“If an AI [Artificial Intelligence] possessed any one of these skills—social abilities, technological development, economic ability—at a superhuman level, it is quite likely that it would quickly come to dominate our world in one way or another. And as we’ve seen, if it ever developed these abilities to the human level, then it would likely soon develop them to a superhuman level. So we can assume that if even one of these skills gets programmed into a computer, then our world will come to be dominated by AIs or AI-empowered humans.”
― Stuart Armstrong, Smarter Than Us: The Rise of Machine Intelligence
Science fiction has had an uncanny way of sometimes becoming science fact.
Just consider fiction author Jules Vern who wrote From the Earth to the Moon in 1865, about man traveling to the moon (the story is also notable in that Verne attempted to do some rough calculations as to the requirements and, considering the comparative lack of any data on the subject at the time, some of his figures are surprisingly close to reality), that actually happened with Apollo 11 in 1969.
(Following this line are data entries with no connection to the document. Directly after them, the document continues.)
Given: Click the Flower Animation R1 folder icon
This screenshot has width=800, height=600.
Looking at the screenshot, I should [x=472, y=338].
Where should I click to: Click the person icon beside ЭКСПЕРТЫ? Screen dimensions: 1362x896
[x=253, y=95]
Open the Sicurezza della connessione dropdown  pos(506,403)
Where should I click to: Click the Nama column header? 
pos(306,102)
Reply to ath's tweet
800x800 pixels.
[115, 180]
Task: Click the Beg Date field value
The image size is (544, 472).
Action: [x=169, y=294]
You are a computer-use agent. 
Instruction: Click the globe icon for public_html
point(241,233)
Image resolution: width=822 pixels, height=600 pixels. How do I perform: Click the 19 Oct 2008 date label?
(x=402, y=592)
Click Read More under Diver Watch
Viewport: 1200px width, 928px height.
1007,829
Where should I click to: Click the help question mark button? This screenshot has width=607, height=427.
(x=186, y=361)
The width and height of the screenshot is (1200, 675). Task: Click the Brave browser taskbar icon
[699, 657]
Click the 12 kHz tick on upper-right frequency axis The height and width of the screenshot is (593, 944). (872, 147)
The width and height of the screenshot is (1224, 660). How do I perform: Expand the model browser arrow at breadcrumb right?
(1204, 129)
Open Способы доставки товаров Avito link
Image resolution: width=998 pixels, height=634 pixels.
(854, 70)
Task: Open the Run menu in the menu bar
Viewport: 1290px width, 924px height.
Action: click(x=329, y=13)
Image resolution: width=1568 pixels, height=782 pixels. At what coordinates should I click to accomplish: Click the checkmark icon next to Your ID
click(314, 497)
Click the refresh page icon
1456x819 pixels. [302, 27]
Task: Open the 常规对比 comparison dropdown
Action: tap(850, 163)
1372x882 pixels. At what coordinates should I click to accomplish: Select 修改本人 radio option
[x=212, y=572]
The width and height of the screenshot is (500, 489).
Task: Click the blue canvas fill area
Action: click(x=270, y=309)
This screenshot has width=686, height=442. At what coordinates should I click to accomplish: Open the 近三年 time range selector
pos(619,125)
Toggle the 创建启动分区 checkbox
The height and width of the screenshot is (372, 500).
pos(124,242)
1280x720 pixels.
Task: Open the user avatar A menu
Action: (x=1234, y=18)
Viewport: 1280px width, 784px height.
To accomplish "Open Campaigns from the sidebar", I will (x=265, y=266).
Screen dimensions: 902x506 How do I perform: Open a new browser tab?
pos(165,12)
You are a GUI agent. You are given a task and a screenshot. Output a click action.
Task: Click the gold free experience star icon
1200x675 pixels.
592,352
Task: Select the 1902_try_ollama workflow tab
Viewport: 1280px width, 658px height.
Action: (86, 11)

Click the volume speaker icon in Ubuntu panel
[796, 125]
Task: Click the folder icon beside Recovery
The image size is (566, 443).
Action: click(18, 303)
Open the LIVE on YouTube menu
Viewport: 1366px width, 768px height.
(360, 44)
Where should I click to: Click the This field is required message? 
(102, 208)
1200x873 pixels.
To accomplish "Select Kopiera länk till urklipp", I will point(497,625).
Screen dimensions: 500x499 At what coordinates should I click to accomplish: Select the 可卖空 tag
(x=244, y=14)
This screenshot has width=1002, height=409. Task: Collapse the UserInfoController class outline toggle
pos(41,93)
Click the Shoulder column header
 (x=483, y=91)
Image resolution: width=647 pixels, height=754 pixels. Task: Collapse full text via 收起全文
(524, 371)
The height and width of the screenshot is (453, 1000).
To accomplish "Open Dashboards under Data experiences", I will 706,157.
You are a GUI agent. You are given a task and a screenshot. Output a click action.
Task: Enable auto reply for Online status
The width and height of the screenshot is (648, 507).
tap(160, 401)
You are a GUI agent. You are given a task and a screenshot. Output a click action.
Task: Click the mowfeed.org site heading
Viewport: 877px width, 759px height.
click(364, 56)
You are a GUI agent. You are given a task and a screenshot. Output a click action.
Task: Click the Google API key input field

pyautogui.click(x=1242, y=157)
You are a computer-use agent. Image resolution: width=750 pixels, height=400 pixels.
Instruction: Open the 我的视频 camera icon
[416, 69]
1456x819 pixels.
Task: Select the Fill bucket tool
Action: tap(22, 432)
Or the 2004 movie I, Robot (based on fiction writer Isaac Asimov’s 1950 short-story collection of the same name), where “humanoid” robots with AI serve humanity in their daily domestic lives. It was reported back in November 2015 that UBTECH Robotics is developing Alpha 2, a small humanoid robot that will cost around $700 (US) that can move on its own and will be capable of talking freely (entertaining you, your children and guests with conversation), follow verbal commands, be a personal secretary (managing your calendar and verbally reminding you to do things), monitoring your home’s security, and more.
And, consider the 1984 movie Terminator, where AI robotic war machines turn on mankind and try to wipe out humanity. Today in the news, this – “Pentagon program works to develop hunter-killer robots”:
In the Armstrong quote above, he suggests that if an AI develops an understanding of human social skills, develops the ability to make or use technology, or learns to use our economic systems, they will dominate our world. And that means we humans will be their servant, not vice versa.
But in war, they don’t need those understandings, all they need is the ability to “think” independently, and to know where and against whom to attack and kill, once instructed.
And it isn’t farfetched to believe that, given enough time, an AI would ultimately become a sentient – conscious, self-aware – being, no longer in need of human direction and capable of independent thought.
One shudders in wonder if this might be the next science fiction to become science fact.